**Task item**
Find the line below with "Where should I click to: Click". Print it and every line after it exactly, through the last line, leaving out the pictures.

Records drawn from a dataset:
================================

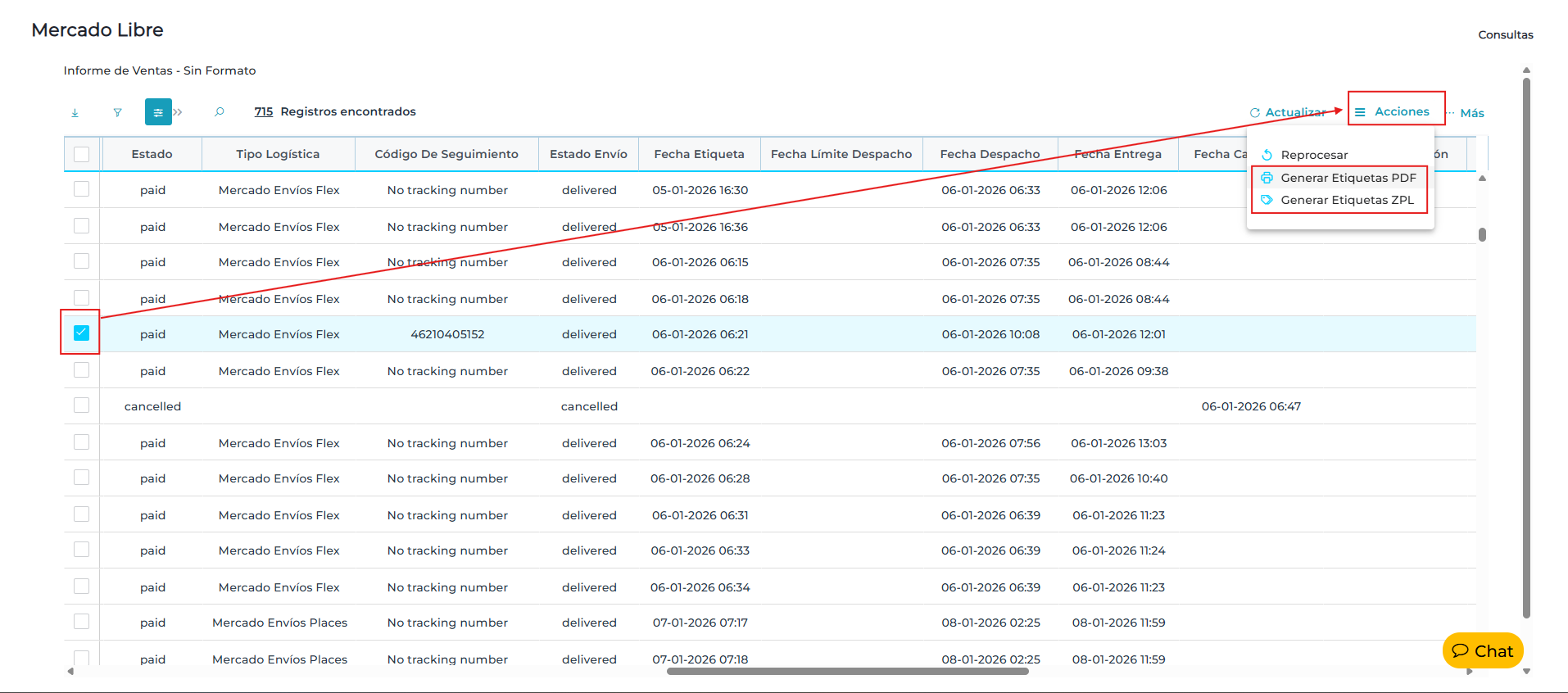Expand toolbar with double chevron arrow
Screen dimensions: 1568x693
pyautogui.click(x=178, y=112)
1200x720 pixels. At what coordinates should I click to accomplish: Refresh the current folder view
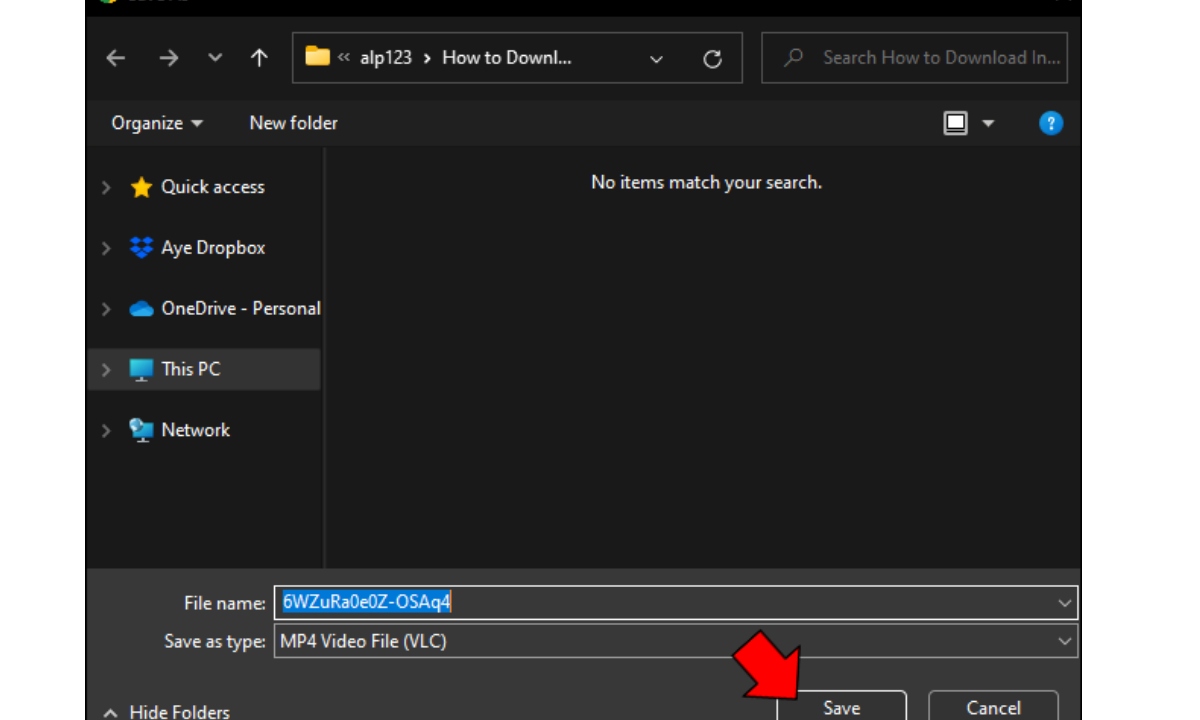[713, 59]
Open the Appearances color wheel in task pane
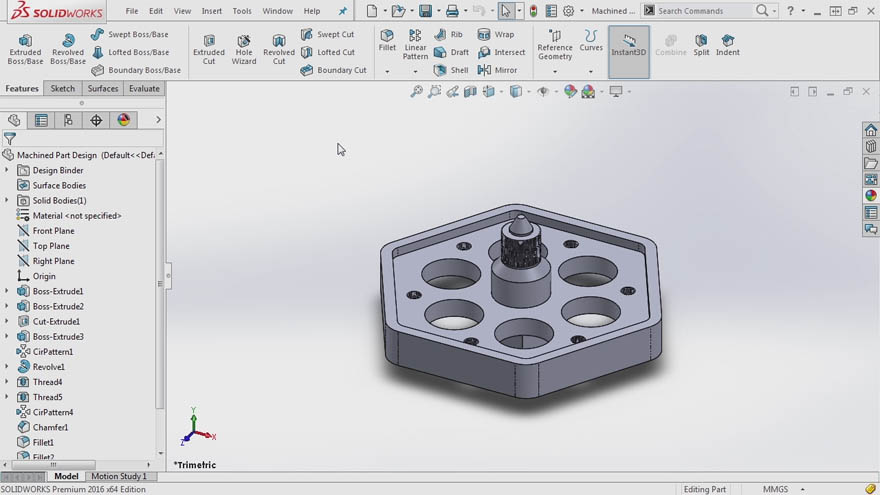Viewport: 880px width, 495px height. tap(870, 195)
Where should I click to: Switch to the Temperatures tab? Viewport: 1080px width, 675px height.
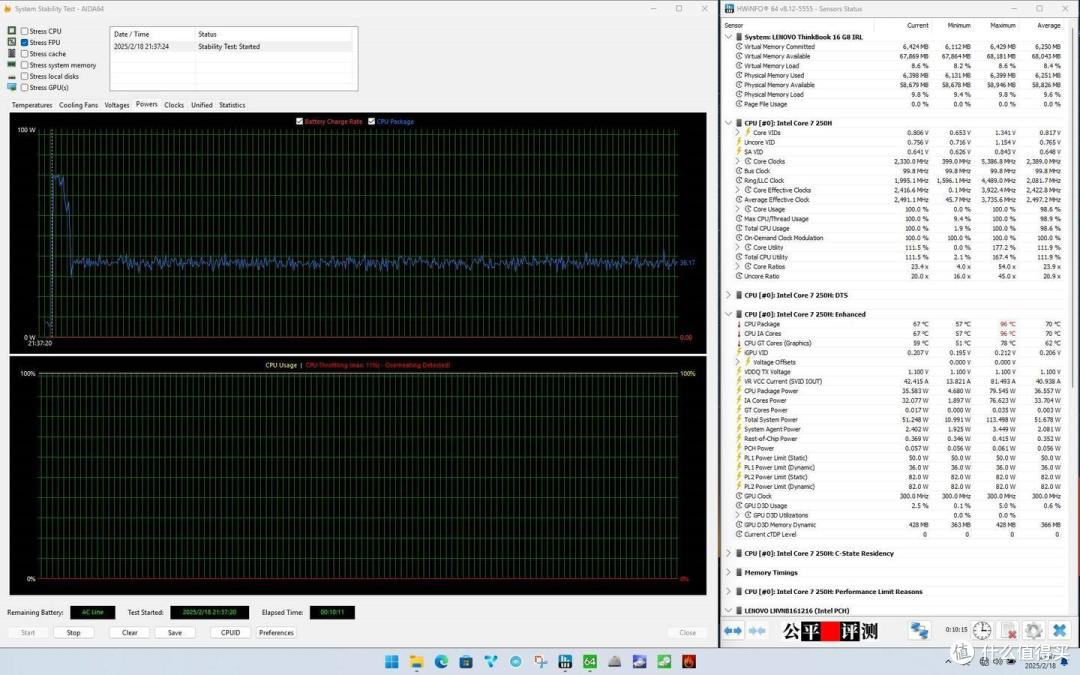coord(32,105)
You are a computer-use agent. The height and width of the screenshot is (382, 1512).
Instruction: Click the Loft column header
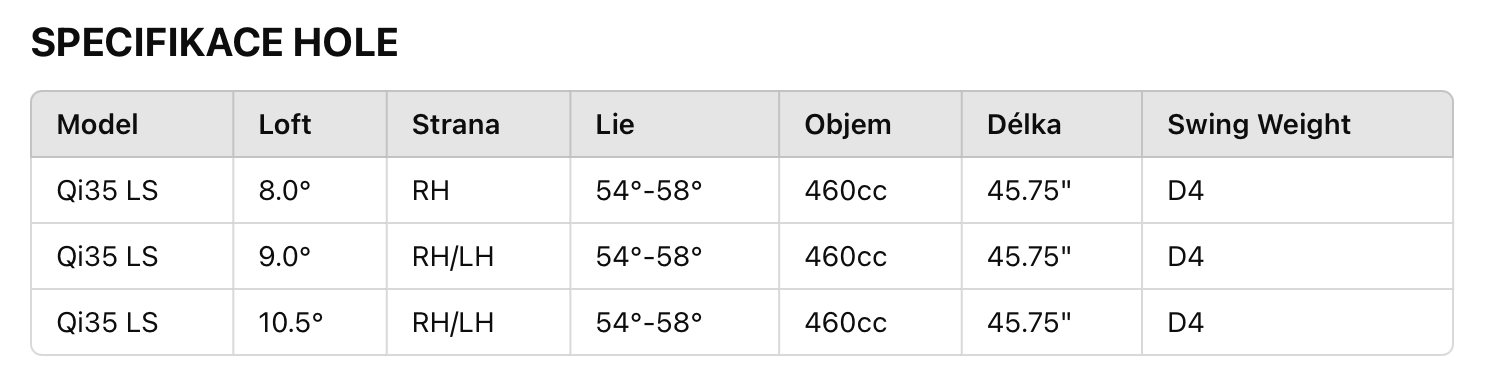click(285, 124)
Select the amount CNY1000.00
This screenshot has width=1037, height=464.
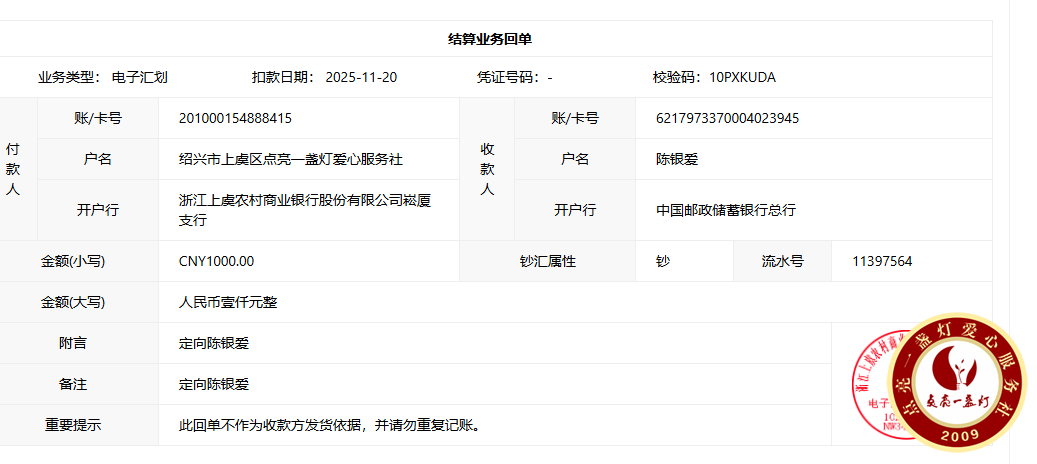(x=216, y=261)
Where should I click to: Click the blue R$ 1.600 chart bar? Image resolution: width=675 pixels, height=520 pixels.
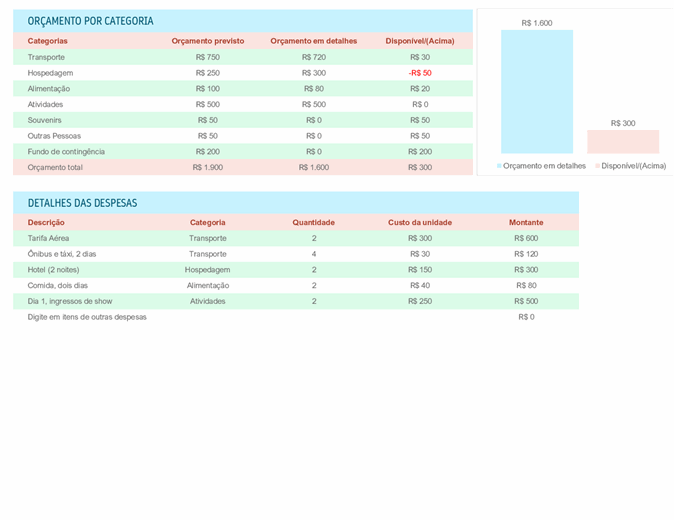537,92
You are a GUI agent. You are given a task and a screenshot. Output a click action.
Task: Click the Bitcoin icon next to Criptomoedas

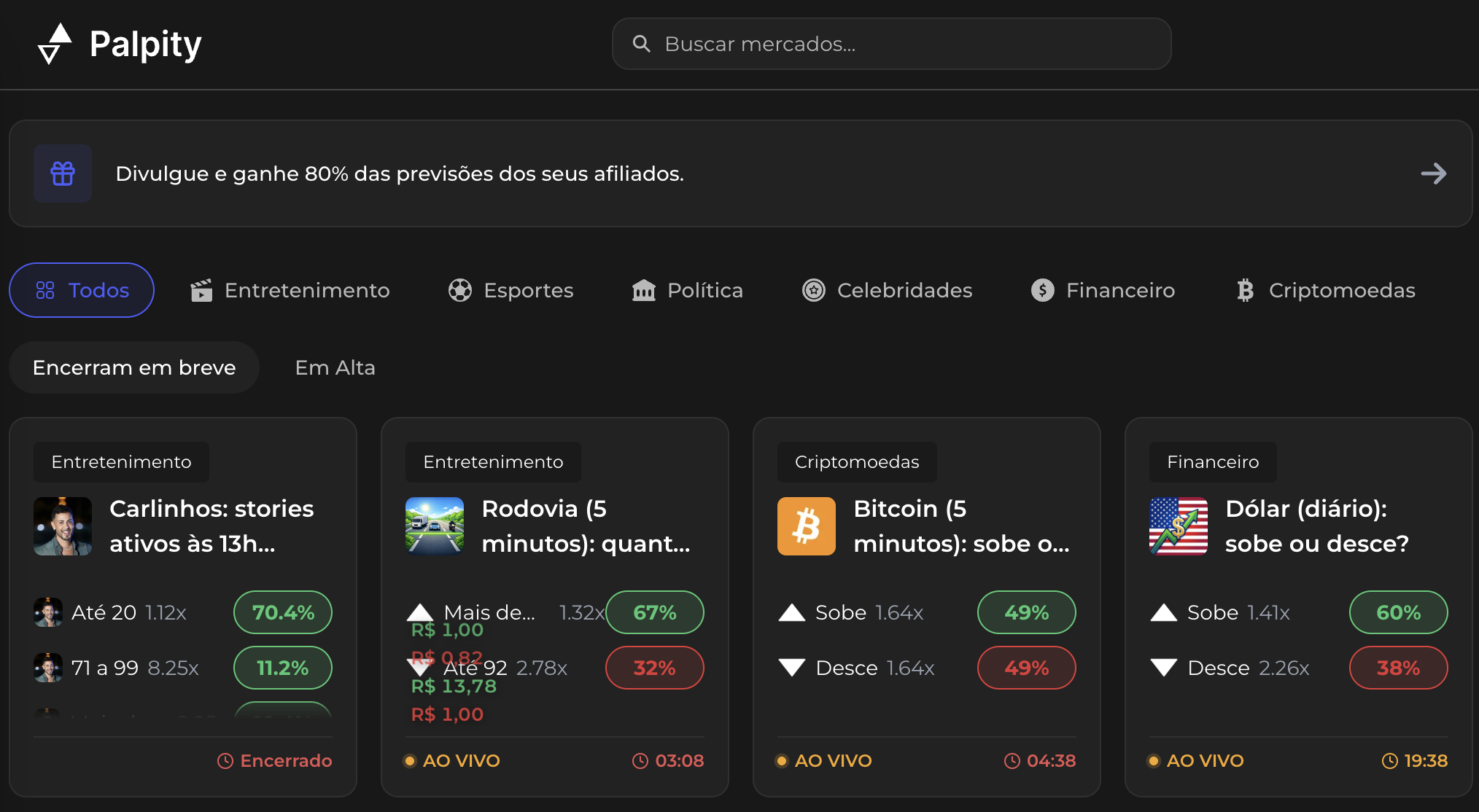(x=1244, y=290)
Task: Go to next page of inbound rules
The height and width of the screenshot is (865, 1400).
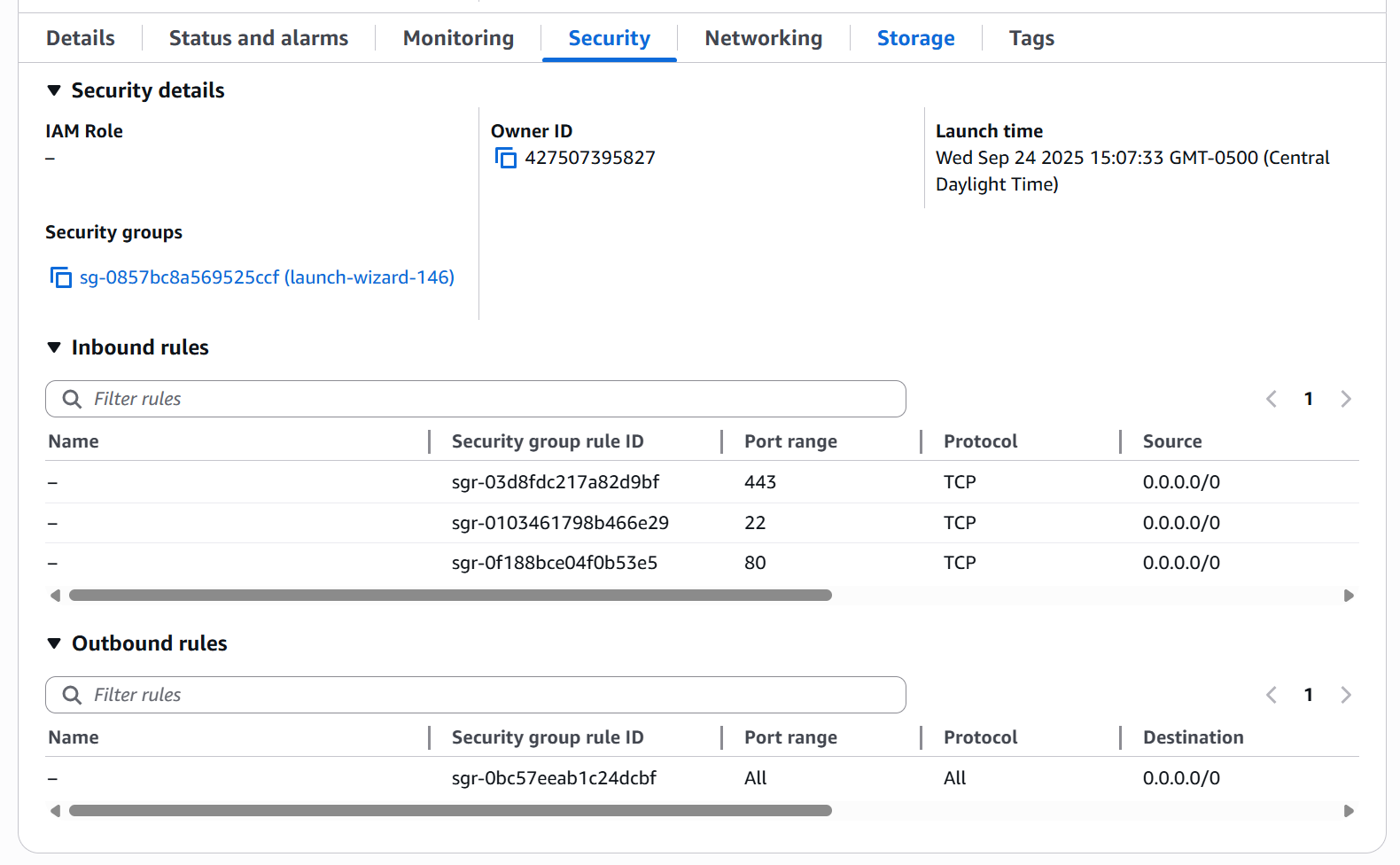Action: 1345,400
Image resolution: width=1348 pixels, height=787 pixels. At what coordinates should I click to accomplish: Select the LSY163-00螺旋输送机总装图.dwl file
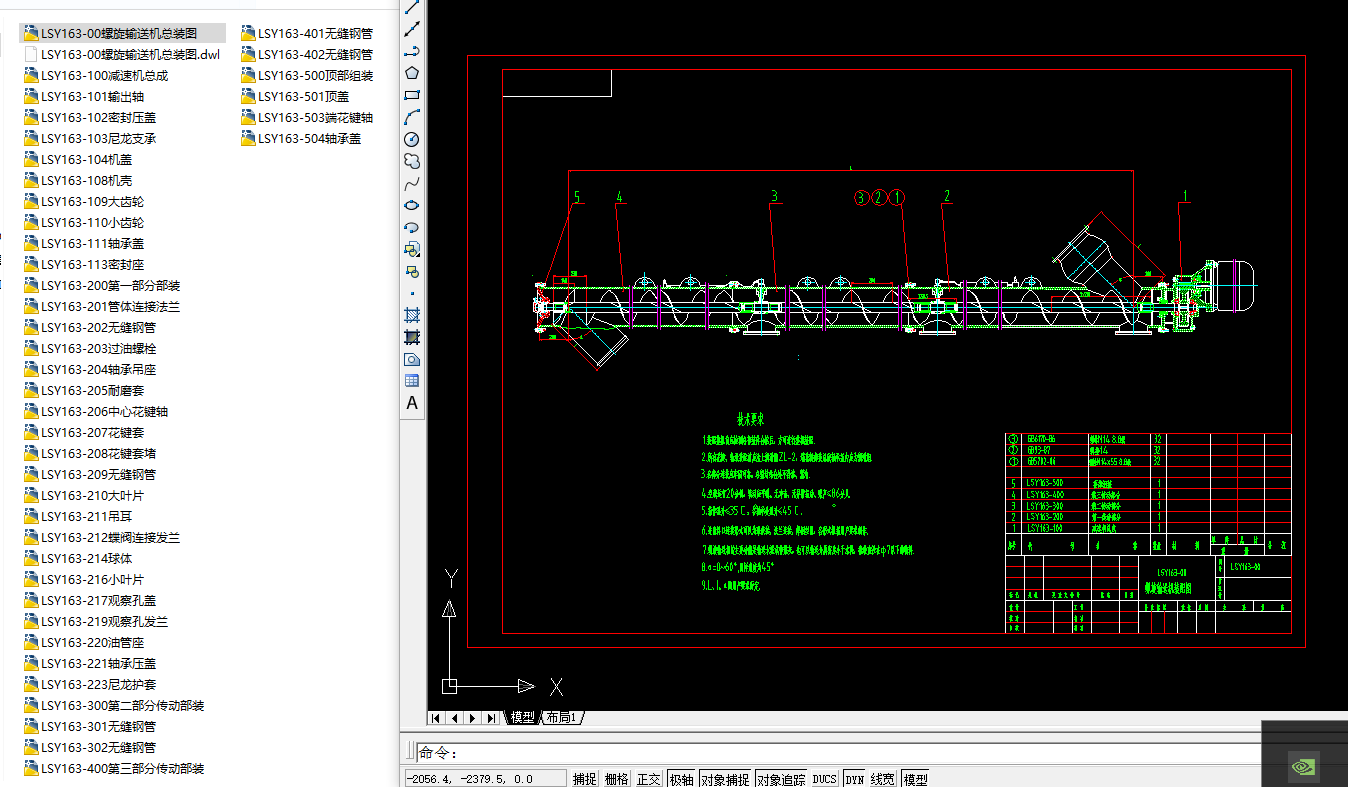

================================

**Worked solution**
Where should I click to: Click the blue R$ 1.600 chart bar? Image resolution: width=675 pixels, height=520 pixels.
537,92
You are a GUI agent. You are given a task and a screenshot. Output a click action.
Task: Click the Bitcoin icon next to Criptomoedas

(x=1244, y=290)
Task: Go to next page of inbound rules
The height and width of the screenshot is (865, 1400).
Action: 1345,400
Image resolution: width=1348 pixels, height=787 pixels. At what coordinates should I click to accomplish: Select the LSY163-00螺旋输送机总装图.dwl file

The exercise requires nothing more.